# Wolterstorff mp3s?



## RamistThomist (Dec 27, 2006)

Does anyone know where I can find mp3s by N. Wolterstorff? I prefer downloadable material and not streaming. Thanks


----------



## cih1355 (Dec 27, 2006)

Here is where you can find it: http://www.veritas.org/3.0_media/talks/153


----------



## RamistThomist (Dec 28, 2006)

thanks!


----------



## tewilder (Feb 14, 2007)

Draught Horse said:


> Does anyone know where I can find mp3s by N. Wolterstorff? I prefer downloadable material and not streaming. Thanks



For anybody in the Minneapolis/St. Paul area, Wolterstorff will be in town Monday, February 19, 2007. 

What is the Purpose of the University?
A Symposium on Civic Engagement and Moral Education

Monday, February 19, 2007
2:30 PM - 5:00 PM
Room Cowles Auditorium
Hubert H. Humphrey Center
Minneapolis Campus

Join distinguished scholars Richard Bernstein (New School for Social Research), Mark Bauerlein (Emory University), and Nicholas Wolterstorff (Yale University) as they consider why civic engagement should be as important as career development in the university’s commitment to its students. They will also discuss philosophical assumptions behind the call for civic engagement.

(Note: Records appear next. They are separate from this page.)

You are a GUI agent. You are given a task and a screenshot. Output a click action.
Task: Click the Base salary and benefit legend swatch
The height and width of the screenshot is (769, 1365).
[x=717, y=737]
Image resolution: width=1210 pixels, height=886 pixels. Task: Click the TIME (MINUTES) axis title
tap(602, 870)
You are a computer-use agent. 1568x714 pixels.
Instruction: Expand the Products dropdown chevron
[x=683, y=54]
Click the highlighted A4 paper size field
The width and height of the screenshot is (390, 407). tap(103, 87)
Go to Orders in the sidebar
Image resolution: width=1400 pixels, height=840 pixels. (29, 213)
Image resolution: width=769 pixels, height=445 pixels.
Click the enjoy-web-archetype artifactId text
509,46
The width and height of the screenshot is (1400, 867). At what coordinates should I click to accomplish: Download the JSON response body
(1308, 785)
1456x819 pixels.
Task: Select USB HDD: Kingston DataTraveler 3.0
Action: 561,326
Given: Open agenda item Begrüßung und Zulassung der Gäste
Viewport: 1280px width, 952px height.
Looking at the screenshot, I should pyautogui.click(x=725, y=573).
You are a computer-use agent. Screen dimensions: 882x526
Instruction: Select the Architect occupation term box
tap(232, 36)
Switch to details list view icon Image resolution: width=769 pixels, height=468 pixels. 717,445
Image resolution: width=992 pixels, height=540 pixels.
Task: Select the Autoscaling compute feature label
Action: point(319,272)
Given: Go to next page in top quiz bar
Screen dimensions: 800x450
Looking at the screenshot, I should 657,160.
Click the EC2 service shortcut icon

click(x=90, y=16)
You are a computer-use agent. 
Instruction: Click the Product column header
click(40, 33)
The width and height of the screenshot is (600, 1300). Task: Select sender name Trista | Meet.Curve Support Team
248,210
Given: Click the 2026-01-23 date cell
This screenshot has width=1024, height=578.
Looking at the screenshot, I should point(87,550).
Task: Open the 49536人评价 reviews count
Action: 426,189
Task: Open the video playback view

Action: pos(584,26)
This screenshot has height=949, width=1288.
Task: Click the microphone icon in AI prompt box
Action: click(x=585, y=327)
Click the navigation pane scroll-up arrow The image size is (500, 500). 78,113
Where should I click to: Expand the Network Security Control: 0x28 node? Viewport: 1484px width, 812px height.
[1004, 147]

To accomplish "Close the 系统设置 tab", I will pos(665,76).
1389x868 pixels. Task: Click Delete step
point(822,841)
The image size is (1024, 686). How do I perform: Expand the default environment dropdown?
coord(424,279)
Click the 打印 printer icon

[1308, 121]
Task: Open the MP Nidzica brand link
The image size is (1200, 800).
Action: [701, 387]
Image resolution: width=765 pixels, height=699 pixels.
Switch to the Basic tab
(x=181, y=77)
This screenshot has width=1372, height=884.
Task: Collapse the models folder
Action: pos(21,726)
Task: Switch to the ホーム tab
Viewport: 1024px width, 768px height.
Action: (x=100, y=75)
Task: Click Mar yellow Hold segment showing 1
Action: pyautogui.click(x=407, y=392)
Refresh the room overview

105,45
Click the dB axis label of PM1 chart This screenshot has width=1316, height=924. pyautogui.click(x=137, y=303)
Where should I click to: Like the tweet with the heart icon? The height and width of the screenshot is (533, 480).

Respondents will be Petra Duecker (Senior, English, Philosophy and Political Science), Liz Beaumont (Assistant Prof., Political Science), and Vic Bloomfield (Associate Vice President, Office of Public Engagement).

Sponsored by Office of Public Engagement, Office for Student Engagement and Leadership, MacLaurin Institute, Program in Human Rights and Health, and the proposed Institute for Diversity, Ethics, and Peace.

The event is free and open to all.

http://www1.umn.edu/umnnews/Feature_Stories/Search_for_the_soul_of_the_U.html


----------